Below are few basic methods to add elements to Map:

  • put(K key, V value): Adds the key given key, value pair to the map. If the key is is found already in the collection, the map will replace it with the new value and the old value will be returned.
  • putAll(Map<? extends K, ? extends V> m): It copies all the entries from the given map to the target map.
  • putIfAbsent(K key, V value): Checks if the given key is present. If present, returns the existing value and does nothing. If absent, it will store the new entry and return null.

Remove Entries from Map

  • remove(Object key): Finds and removes an entry with given key. Return the current value before removal.
  • remove(Object key, Object value): Remoes the entry only if the given key has given value in the collection.
  • replace(K key, V value): Replaces the value of given key with given value. Note: replace happesn only if the key is present in the collection.
  • replace(K key, V oldValue, V newValue): It will replce the value only if the given key has given old value.
  • replaceAll(BiFunction<? super K, ? super V, ? extends V> function): It applies the given function on all the entries of the collection. BiFunction is a type of Functinal Interface in Java.
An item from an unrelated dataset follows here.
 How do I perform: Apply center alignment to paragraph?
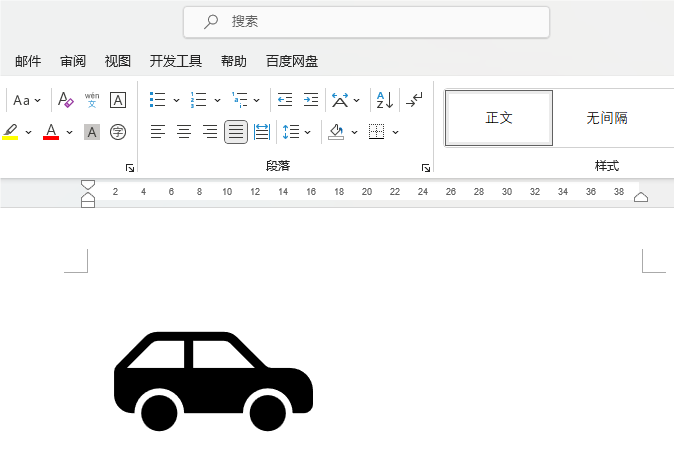point(184,132)

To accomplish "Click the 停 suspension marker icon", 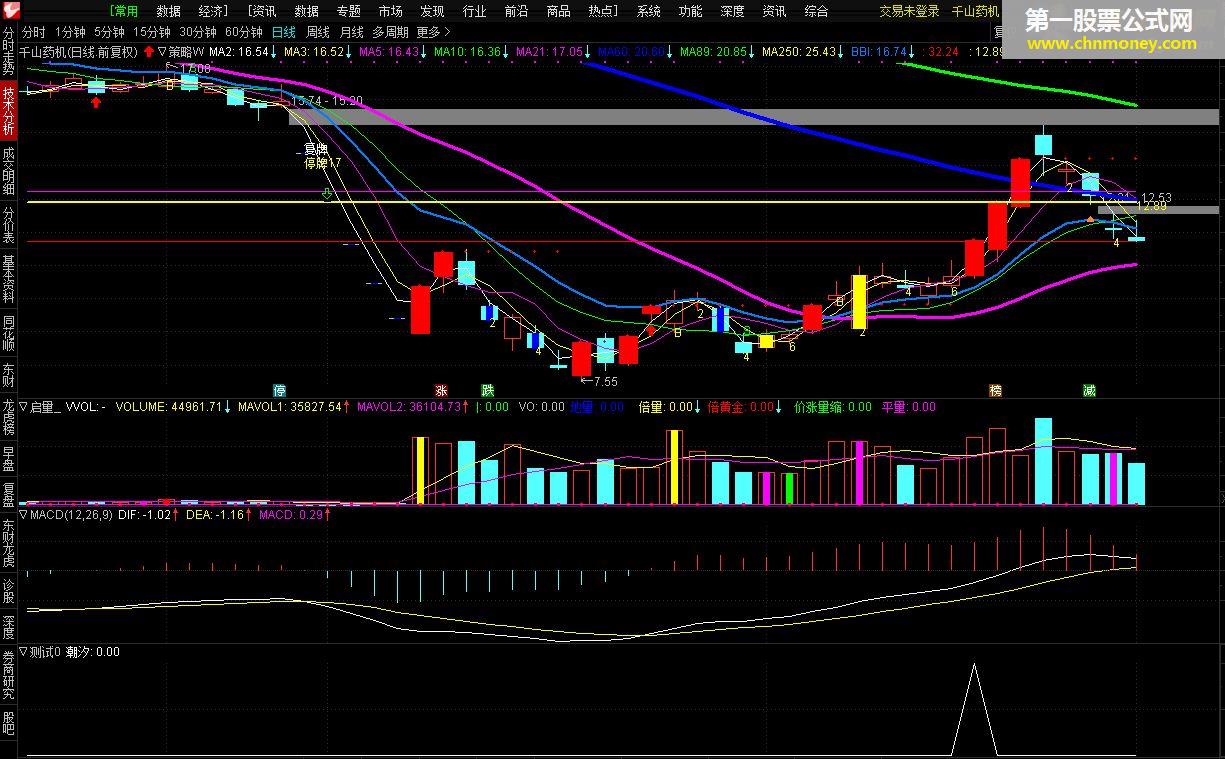I will tap(280, 390).
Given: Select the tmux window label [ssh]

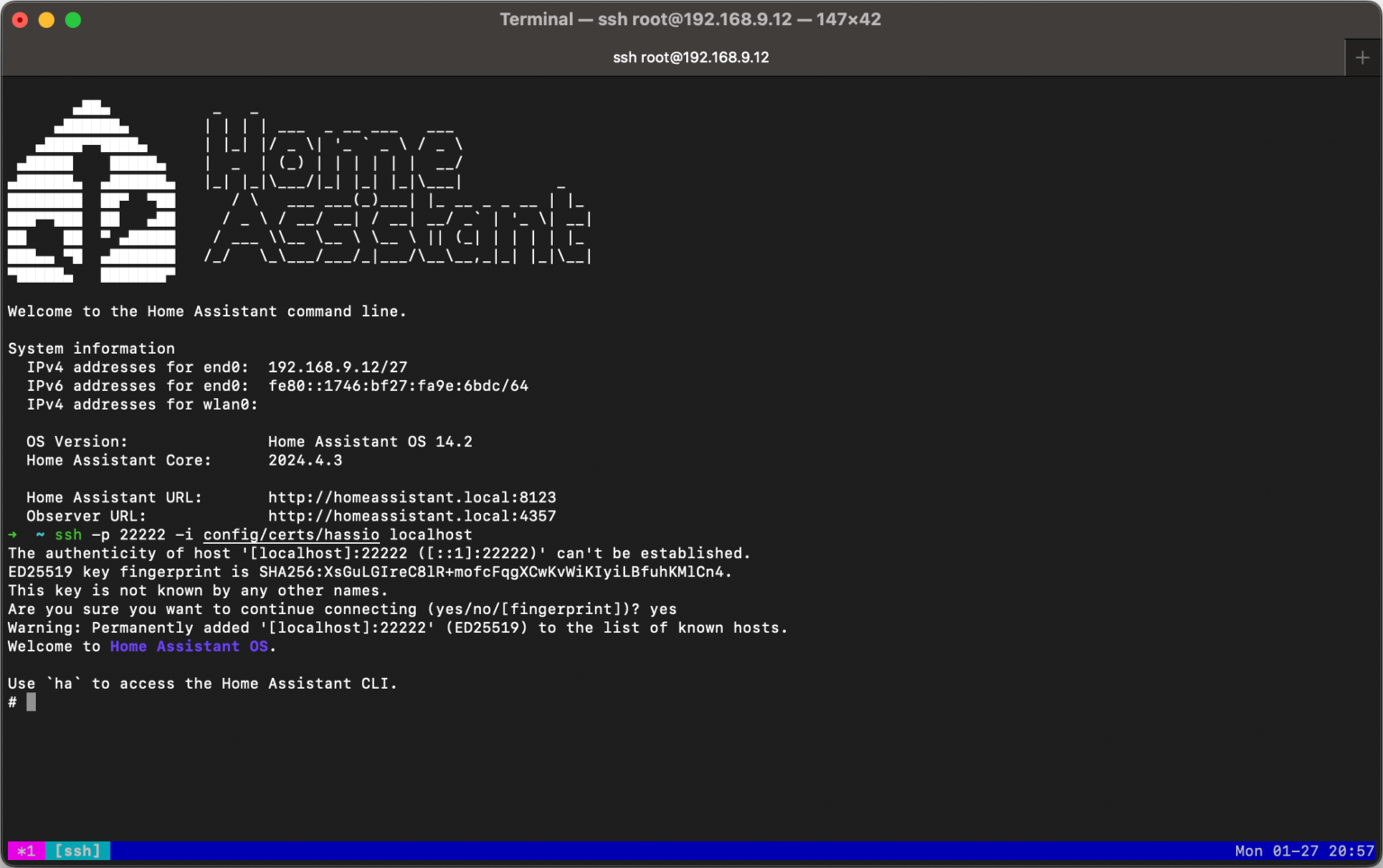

You are at the end of this short Introduction to Java Collections Map Interface. To sum up, you learnt Map is an interface and considered to be part of Java Collections API. The maps store key value pairs where they hash the keys. Hence you cannot put duplicate keys into Map. Also, you can only add one null key.

In the Maps, the operations like put, get, containts are constant in time and irrespective of the size of the Map. Maps are not synchronized but the iterators on the Map are fail fast. However, you can synchronize the objects accessing the map concurrently.